What is a wet mount?

It is the simple preparation where a specimen is placed in a drop of water or saline on a glass slide and then covered with a cover slip so that the cells or microorganisms can be observed in fresh condition.

How do you make a wet mount slide?

It is made by placing a drop of water on a clean slide, adding the specimen to the drop, and then lowering a cover slip gently over it so that no air bubble gets trapped.

What materials are needed to prepare a wet mount?

Glass slide, cover slip, dropper, water or saline, specimen, needle or loop, blotting/filter paper, and stain when required.

What are the step-by-step procedures for preparing a wet mount slide?

A drop of water is first placed on the slide.
The specimen is then transferred into the water drop.
A cover slip is lowered at an angle to cover the specimen.
Extra liquid around the cover slip is removed.
The slide is then observed under the microscope.

What are wet mounts used for?

These are used to observe living microorganisms, study motility, examine fresh tissues like cheek cells, and view temporary structures that are visible only when the specimen is in wet condition.

How do you avoid air bubbles when making a wet mount?

The cover slip is placed at an angle touching the edge of the drop first and then lowered gently so that air is not trapped under it.

What are common samples used for wet mounts?

Pond water, algae, protozoa, bacteria, cheek epithelial cells, plant cells, fungal spores, and simple infusions containing microorganisms.

How do wet mounts differ from permanent slides?

Wet mounts are temporary, use water, and the specimen is not fixed.
Permanent slides are stained, fixed, and sealed, and they can be stored for long-term use.

Why are wet mounts temporary?

They dry out quickly because the water evaporates, the cells remain alive only for a short time, and there is no permanent fixative applied.

How do you add stain to a wet mount?

A drop of stain is placed either directly on the smear before adding the cover slip or it is introduced by the irrigation method at the edge of the cover slip so that it runs under.

How do you remove excess liquid from a wet mount?

Blotting or filter paper is touched to the edge of the cover slip so that the extra liquid is absorbed.

What is the purpose of a cover slip in a wet mount?

It flattens the specimen, prevents drying, protects the microscope lens from liquid, and gives a uniform thickness for clear observation.

How do you observe a wet mount under the microscope?

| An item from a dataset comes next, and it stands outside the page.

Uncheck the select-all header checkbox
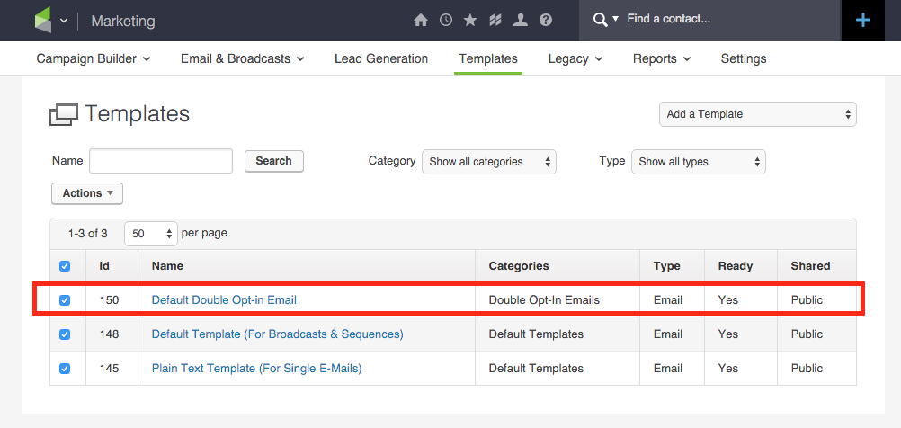This screenshot has width=901, height=428. point(65,266)
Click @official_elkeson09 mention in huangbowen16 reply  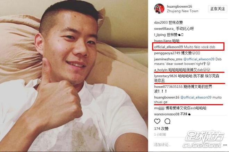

The slide is first viewed under low power with low light.
The iris diaphragm is adjusted.
Then it is examined under high power and, if required, under oil immersion for more details.

Can you make a wet mount using a dry sample?

Yes, but the dry sample must be moistened with water or saline first so that it spreads properly and becomes visible in wet condition.

What is the significance of using wet mounts for studying microorganisms?

It is important because microorganisms remain alive and motile, their natural behaviour is visible, and temporary structures like cilia and flagella are easily observed.